The Court of Appeals for the Second Circuit set aside this award. Applying its prior deci sions in In re Air Disaster at Lockerbie, Scotland, on Dec. 21, 1988, 928 F.2d 1267, 1278-1279(CA2) (Lockerbie I), cert. denied sub nom. Rein v. Pan American World Airways, Inc., 502 U.S. 920, 112 S.Ct. 331, 116 L.Ed.2d 272 (1991), and In re Air Disaster at Lockerbie, Scotland, on Dec. 21, 1988, 37 F.3d 804 (C.A.2 1994) (Lockerbie II), cert. denied sub nom. Pan American World Airways, Inc. v. Pagnucco, 513 U.S. ----, 115 S.Ct. 934, 130 L.Ed.2d 880 (1995), it held that general maritime law supplied the substantive law of compensatory damages to be applied in an action under the Warsaw Convention. 43 F.3d 18, 21-22 (1994). Then, following its decision in Lockerbie II, it held that, under general maritime law, a plaintiff is entitled to recover loss-of-society damages, but only if he was a dependent of the decedent at the time of death. 43 F.3d, at 22. The court concluded that as a matter of law Mahalek had not established that status, and therefore vacated her award; it remanded to the District Court for determination of whether Zicherman was a dependent of Kole. Ibid.

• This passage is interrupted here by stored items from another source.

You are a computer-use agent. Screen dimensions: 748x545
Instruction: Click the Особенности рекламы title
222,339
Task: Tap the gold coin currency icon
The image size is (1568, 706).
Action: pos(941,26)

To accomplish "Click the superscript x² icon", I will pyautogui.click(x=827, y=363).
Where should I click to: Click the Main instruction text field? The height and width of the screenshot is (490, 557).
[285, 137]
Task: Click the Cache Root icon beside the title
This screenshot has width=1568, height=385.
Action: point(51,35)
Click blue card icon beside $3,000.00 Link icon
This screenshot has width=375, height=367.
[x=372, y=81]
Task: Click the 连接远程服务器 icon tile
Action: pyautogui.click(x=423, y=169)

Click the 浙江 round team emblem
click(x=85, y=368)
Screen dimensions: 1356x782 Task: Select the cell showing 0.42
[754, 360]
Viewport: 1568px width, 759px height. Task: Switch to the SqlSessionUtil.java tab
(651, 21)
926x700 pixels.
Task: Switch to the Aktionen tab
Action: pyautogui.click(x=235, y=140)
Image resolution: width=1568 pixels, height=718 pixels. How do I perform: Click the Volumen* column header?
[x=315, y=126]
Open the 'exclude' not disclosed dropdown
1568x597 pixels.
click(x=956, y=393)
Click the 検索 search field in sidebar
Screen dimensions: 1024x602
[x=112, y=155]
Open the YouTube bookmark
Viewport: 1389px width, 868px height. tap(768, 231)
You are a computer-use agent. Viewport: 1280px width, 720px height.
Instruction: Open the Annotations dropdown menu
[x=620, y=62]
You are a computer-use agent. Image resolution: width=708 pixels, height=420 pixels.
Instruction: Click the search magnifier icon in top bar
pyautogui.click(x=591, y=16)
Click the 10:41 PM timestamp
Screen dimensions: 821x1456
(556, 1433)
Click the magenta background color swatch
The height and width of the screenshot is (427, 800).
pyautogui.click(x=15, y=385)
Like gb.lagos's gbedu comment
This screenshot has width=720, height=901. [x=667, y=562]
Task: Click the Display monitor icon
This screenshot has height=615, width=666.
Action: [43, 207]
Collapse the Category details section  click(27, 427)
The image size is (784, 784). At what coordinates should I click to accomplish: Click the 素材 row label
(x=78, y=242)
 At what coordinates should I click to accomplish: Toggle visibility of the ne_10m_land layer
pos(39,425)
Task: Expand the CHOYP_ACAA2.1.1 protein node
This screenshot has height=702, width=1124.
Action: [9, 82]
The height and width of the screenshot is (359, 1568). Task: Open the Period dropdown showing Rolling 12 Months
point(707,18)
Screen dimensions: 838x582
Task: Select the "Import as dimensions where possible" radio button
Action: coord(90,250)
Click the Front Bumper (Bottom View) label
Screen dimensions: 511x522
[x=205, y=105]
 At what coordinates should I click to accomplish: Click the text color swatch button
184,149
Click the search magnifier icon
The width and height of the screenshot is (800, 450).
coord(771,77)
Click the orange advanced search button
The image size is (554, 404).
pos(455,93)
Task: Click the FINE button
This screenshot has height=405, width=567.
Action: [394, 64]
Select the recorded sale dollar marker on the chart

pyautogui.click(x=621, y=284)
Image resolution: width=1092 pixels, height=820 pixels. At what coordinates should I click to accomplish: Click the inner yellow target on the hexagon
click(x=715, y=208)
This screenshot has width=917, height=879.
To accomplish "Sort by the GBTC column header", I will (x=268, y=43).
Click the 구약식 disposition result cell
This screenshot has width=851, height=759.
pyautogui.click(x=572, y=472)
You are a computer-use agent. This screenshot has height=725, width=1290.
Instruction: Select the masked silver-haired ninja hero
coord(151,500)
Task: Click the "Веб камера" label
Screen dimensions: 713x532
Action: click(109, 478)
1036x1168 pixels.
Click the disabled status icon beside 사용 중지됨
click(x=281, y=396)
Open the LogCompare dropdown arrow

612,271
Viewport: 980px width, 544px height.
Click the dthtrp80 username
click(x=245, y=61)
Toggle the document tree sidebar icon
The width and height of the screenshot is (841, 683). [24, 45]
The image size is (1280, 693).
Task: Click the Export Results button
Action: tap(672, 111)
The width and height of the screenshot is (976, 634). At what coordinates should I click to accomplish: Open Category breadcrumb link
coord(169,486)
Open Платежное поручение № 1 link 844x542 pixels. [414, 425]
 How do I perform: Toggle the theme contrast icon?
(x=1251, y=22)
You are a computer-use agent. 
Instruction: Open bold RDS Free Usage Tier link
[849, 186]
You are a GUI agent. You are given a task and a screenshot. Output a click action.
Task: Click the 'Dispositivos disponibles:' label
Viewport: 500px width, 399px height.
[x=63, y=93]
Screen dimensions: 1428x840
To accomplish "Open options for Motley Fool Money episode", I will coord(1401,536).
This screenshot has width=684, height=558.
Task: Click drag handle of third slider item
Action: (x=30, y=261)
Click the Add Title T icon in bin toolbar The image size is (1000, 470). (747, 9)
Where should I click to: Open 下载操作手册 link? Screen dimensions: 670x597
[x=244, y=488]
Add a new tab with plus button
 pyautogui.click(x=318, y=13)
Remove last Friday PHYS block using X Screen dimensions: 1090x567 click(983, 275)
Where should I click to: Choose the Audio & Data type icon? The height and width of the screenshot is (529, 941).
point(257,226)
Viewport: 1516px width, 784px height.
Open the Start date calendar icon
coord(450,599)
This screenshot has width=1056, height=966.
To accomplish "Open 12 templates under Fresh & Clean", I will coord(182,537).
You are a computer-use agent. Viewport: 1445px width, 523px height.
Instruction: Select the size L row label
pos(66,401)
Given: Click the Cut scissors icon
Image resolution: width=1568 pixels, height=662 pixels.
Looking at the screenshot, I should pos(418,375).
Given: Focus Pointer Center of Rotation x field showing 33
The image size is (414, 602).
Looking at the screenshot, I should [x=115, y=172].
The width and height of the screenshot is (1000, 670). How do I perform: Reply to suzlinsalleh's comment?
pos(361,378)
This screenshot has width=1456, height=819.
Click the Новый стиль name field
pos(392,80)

In their petition for certiorari, petitioners contended that under general maritime law dependency is not a requirement for recovering loss-of-society damages. In a cross-petition, KAL contended that the Warsaw Convention does not allow loss-of-society damages in this case, regardless of dependency. We granted certiorari.

II

Article 17 of the Warsaw Convention, as set forth in the official American translation of the governing French text, provides as follows:

"The carrier shall be liable for damage sustained in the event of the death or wounding of a passenger or any other bodily injury suffered by a passenger, if the accident which caused the damage so sustained took place on board the aircraft or in the course of any of the operations of embarking or disembarking." 49 Stat. 3018 (emphasis added).

The first and principal question before us is whether loss of society of a relative is made recoverable by this provision.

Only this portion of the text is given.